'Game of Thrones' breaks HBO GO. Password borrowers to blame? (+video)
'Game of Thrones' Season 4 première was so popular it crashed HBO GO, the network's on-demand streaming service. But if 'Game of Thrones' record-breaking illegal download numbers are any indication, the affected fans weren't all paying customers.
It’s becoming the Internet-age equivalent of the “M*A*S*H” finale toilet flush – shutting down HBO GO.
Live TV ratings aren’t in yet, but last night’s long-awaited Season 4 première of “Game of Thrones” was a successful one: so successful, in fact that fans logging in to reunite with the Starks, Lannisters, and the rest of the citizens of Westeros overwhelmed HBO’s on-demand streaming provider, HBO GO. Many were met with interminable loading times and the message, “Fatal error: Failed to load the service definitions.”
“Looks like there’s trouble in the realm,” tweeted HBO GO’s official Twitter account, in response. “Apologies for the inconvenience. We’ll be providing updates, so please stay tuned.”
“Having trouble accessing @HBO GO? Send a raven,” read a later tweet. @GameOfThrones will be available soon on HBO On Demand with some cable providers.”
Users on Reddit and Twitter weren’t so amused, and the network issued a more formal apology later in the evening:
“HBO GO did experience issues due to overwhelming demand around the premiere of ‘Game of Thrones.” HBO later said in a press statement. “The service has returned to several platforms and we are working hard towards full recovery, which we expect soon."
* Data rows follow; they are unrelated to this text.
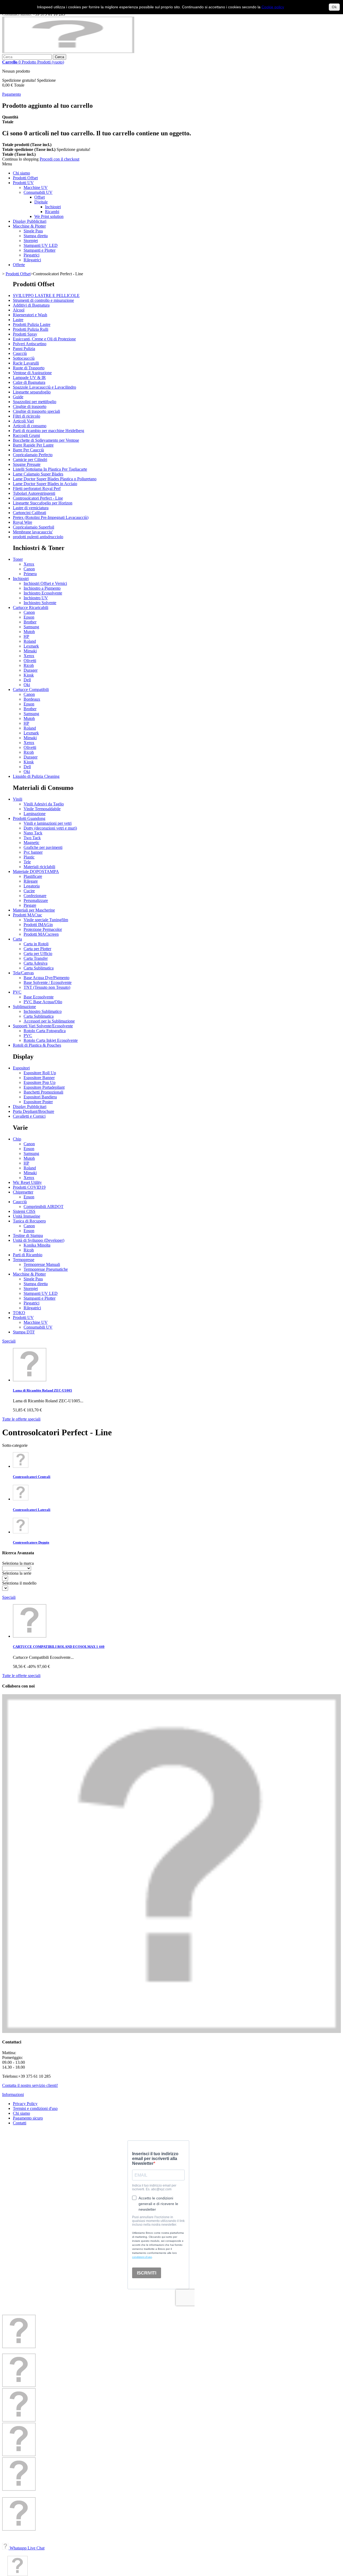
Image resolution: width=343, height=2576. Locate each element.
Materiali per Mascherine (34, 910)
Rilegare (31, 881)
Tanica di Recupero (29, 1221)
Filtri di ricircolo (26, 416)
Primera (30, 573)
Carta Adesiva (35, 963)
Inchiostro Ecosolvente (43, 593)
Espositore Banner (39, 1077)
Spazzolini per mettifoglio (34, 401)
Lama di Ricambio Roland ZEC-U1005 (42, 1390)
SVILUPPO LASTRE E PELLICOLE (46, 295)
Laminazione (35, 813)
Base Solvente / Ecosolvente (48, 982)
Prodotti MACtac (27, 915)
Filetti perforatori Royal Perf (37, 488)
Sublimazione (24, 1006)
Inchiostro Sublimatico (43, 1011)
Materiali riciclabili (39, 866)
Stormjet (31, 240)
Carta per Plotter (37, 948)
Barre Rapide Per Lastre (33, 445)
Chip (17, 1139)
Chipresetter (23, 1192)
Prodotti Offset (25, 178)
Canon (29, 569)
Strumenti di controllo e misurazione (43, 300)
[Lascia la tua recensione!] (19, 2385)
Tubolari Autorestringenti (34, 493)
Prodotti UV (23, 182)
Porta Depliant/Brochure (33, 1111)
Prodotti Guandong (29, 818)
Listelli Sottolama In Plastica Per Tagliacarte (50, 469)
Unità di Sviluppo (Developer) (38, 1240)
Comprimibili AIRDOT (44, 1206)
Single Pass (33, 231)
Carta (17, 939)
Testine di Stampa (28, 1235)
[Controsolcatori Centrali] (20, 1466)
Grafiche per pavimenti (43, 847)
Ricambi (52, 211)
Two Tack (32, 837)
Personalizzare (36, 900)
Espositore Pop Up (39, 1082)
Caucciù (20, 353)
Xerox (29, 564)
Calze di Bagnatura (29, 382)
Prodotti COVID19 (29, 1187)
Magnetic (31, 842)
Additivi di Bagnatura (31, 305)
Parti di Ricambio (27, 1254)
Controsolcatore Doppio (31, 1542)
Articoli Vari (23, 421)
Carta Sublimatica (39, 968)
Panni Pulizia (24, 348)
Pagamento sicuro (28, 2118)
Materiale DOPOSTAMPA (36, 871)
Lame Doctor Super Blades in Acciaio (45, 483)
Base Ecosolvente (39, 997)
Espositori (21, 1068)
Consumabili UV (38, 192)
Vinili (17, 799)
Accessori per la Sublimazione (49, 1021)
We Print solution (49, 216)
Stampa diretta (36, 235)
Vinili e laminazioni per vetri (48, 823)
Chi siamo (21, 173)
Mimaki (30, 651)
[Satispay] (19, 2529)
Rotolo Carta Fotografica (45, 1030)
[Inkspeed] (68, 51)
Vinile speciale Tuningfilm (46, 919)
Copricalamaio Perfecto (33, 454)
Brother (30, 622)
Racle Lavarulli (26, 363)
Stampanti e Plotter (39, 250)
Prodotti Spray (25, 334)
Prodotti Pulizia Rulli (30, 329)
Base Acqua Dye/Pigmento (46, 977)
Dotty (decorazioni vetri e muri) (50, 828)
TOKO (19, 1312)
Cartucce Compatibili (31, 689)
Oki (27, 684)
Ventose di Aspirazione (32, 372)
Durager (31, 670)
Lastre (18, 319)
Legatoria (32, 886)
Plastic (29, 857)
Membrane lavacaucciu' (33, 532)
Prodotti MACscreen (41, 934)
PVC (17, 992)
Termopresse (23, 1259)
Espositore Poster (38, 1101)
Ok (334, 7)
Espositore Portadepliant (44, 1087)
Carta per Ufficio (38, 953)
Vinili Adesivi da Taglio (44, 804)
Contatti (19, 2123)
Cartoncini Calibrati (29, 512)
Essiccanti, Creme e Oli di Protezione (44, 339)
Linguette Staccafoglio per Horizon (42, 503)
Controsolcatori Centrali (31, 1477)
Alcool (18, 310)
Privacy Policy (25, 2103)
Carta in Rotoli (36, 944)
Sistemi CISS (24, 1211)
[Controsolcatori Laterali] (20, 1499)
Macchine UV (36, 187)
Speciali (9, 1341)
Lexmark (31, 646)
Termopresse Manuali (42, 1264)
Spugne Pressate (26, 464)
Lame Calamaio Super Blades (38, 474)
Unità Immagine (26, 1216)
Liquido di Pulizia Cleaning (36, 776)
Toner (18, 559)
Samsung (31, 627)
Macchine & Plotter (29, 226)
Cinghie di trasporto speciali (36, 411)
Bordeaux (32, 699)
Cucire (29, 891)
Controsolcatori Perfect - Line (38, 498)
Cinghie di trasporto (29, 406)
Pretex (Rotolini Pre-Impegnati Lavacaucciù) (50, 517)
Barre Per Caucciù (28, 450)
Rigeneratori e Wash (30, 315)
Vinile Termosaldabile (42, 808)
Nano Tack (33, 833)
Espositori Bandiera (40, 1097)
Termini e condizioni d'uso (35, 2108)
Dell (27, 680)
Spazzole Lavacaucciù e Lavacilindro (44, 387)
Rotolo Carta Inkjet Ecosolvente (51, 1040)
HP (26, 636)
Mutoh (29, 631)
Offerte (19, 264)
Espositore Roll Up (40, 1072)
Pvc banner (33, 852)
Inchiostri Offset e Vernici (45, 583)
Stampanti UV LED (41, 245)
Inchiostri (53, 207)
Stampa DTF (24, 1332)
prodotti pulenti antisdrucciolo (38, 536)
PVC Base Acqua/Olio (43, 1001)
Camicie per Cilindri (30, 459)
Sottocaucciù (24, 358)
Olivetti (30, 660)
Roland (30, 641)
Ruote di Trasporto (28, 368)
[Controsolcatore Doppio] (20, 1532)
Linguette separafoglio (32, 392)
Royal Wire (22, 522)
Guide (18, 397)
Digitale (41, 202)
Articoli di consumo (29, 425)
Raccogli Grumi (26, 435)
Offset (39, 197)
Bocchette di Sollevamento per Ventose (46, 440)
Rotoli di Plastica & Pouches (37, 1045)
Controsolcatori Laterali (31, 1510)
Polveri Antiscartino (29, 343)
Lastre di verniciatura (31, 507)
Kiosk (29, 675)
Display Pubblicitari (29, 221)
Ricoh (29, 665)
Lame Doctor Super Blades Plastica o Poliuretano (54, 479)
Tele (27, 862)
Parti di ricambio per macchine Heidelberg (48, 430)
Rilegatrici (32, 260)
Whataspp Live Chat (26, 2548)
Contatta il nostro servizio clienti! (30, 2085)
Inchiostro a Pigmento (42, 588)
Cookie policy (273, 7)
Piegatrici (31, 255)
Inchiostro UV (36, 598)
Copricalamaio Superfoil (33, 527)
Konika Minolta (37, 1245)
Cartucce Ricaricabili (30, 607)
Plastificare (33, 876)
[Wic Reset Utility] (19, 2489)
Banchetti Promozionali (43, 1092)
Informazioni (13, 2094)
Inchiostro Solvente (40, 602)
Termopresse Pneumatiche (46, 1269)
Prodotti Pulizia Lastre (31, 324)
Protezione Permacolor (43, 929)
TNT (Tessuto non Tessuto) (47, 987)
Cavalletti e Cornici (29, 1116)
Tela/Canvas (23, 973)
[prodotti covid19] (19, 2454)
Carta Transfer (36, 958)
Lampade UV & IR (29, 377)
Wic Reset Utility (27, 1182)
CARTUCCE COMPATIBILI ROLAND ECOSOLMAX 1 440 (59, 1647)
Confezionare (35, 895)
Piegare (30, 905)
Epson (29, 617)
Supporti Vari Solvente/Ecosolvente (43, 1026)
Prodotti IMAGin (38, 924)
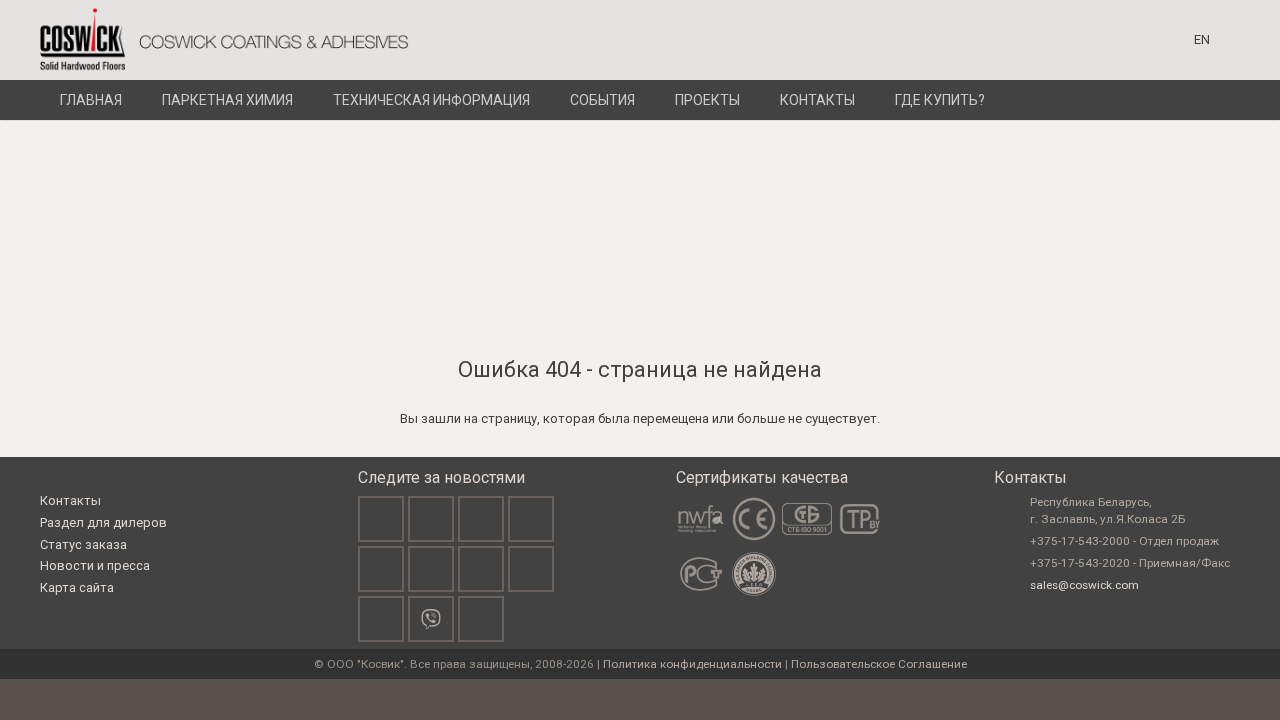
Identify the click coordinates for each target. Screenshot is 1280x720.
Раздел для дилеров (103, 522)
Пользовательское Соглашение (879, 664)
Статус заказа (83, 544)
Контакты (70, 500)
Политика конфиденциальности (692, 664)
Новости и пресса (95, 565)
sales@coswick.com (1084, 585)
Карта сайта (77, 587)
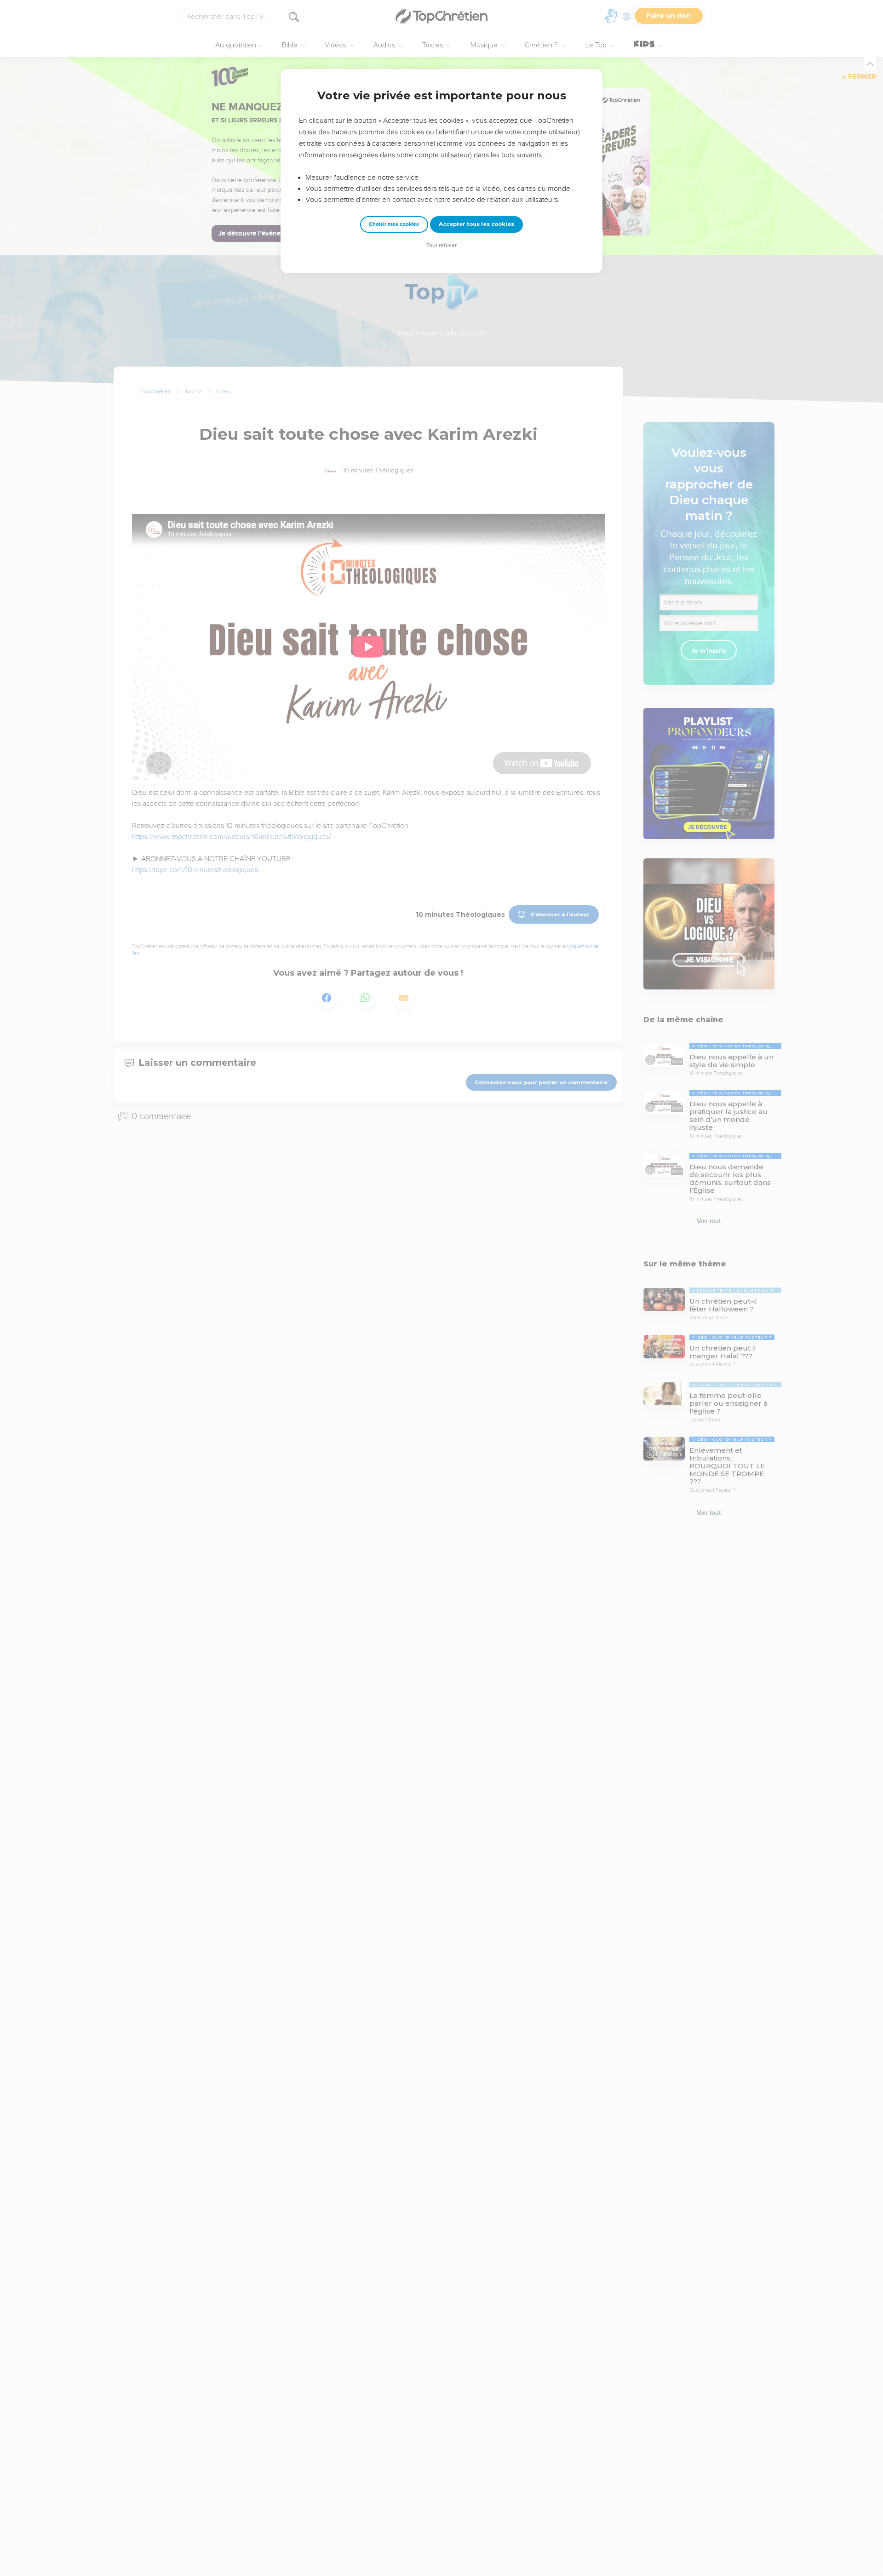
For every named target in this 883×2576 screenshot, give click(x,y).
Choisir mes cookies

The “Games of Thrones” première is the second crash in a month for HBO GO: The finale for “True Detective,” the crime drama starring Matthew McConaughey and Woody Harrelson, also flooded the service, with many users shut out or watching a load screen for hours. Afterward, Time Warner chief executive Jeff Bewkes promised investors that his company would invest more in HBO GO to prevent such a thing from happening again.
But in all likelihood, “Game of Thrones” and “True Detective” fans affected by the HBO GO outages weren’t entirely made up of paying HBO subscribers. It’s common, if not yet quantifiable knowledge that many people watch HBO GO content using login information and passwords given to them by a friend or relative. It was frequently remarked upon last night by Twitter users, including @WalterHickey, who tweeted, “Hey, come on HBO GO, one of my roommate’s parents [grandparents?] are paying good money for this.”
“Game of Thrones," too, has already proven popular with those on the other side of the HBO paywall. Last year’s Season 3 finale became the most-shared illegal download in history, according to numbers from the file-sharing and copyright news website TorrentFreak. Season 4’s première has already broken that record, racking up over a million illegal shares in less than half a day. The response even prompted London police to crack down on illegal download sites in anticipation of the première.
HBO GO password shares don’t technically count as pirating, but HBO is well aware if the problem. One tweet from the company, in fact, seemed particularly pointed: “We're sorry for all of the trouble, but if you're an @HBO subscriber, the @GameOfThrones premiere replays at 11 PM EST.”
Still, the network isn’t especially concerned that so many people are watching “Game of Thrones” for free, likely because it increases its fan base and cultural footprint. Last year, HBO president of programming Michael Lombardo told Entertainment Weekly that the rampant downloads were “a compliment of sorts.” While saying that HBO has a firm antipiracy policy, he noted that his biggest concern was that pirated copies would be of poorer quality than the original show.
HBO has said in the past that it was considering offering HBO GO as a separate product for noncable subscribers, which could reduce the number of illegal downloads, not to mention password borrowers.
UPDATE: The 9 p.m. broadcast of the Season 4 debut drew 6.6 million viewers, a record for "Game of Thrones and the highest viewership for HBO since 'The Sopranos' series finale in 2007.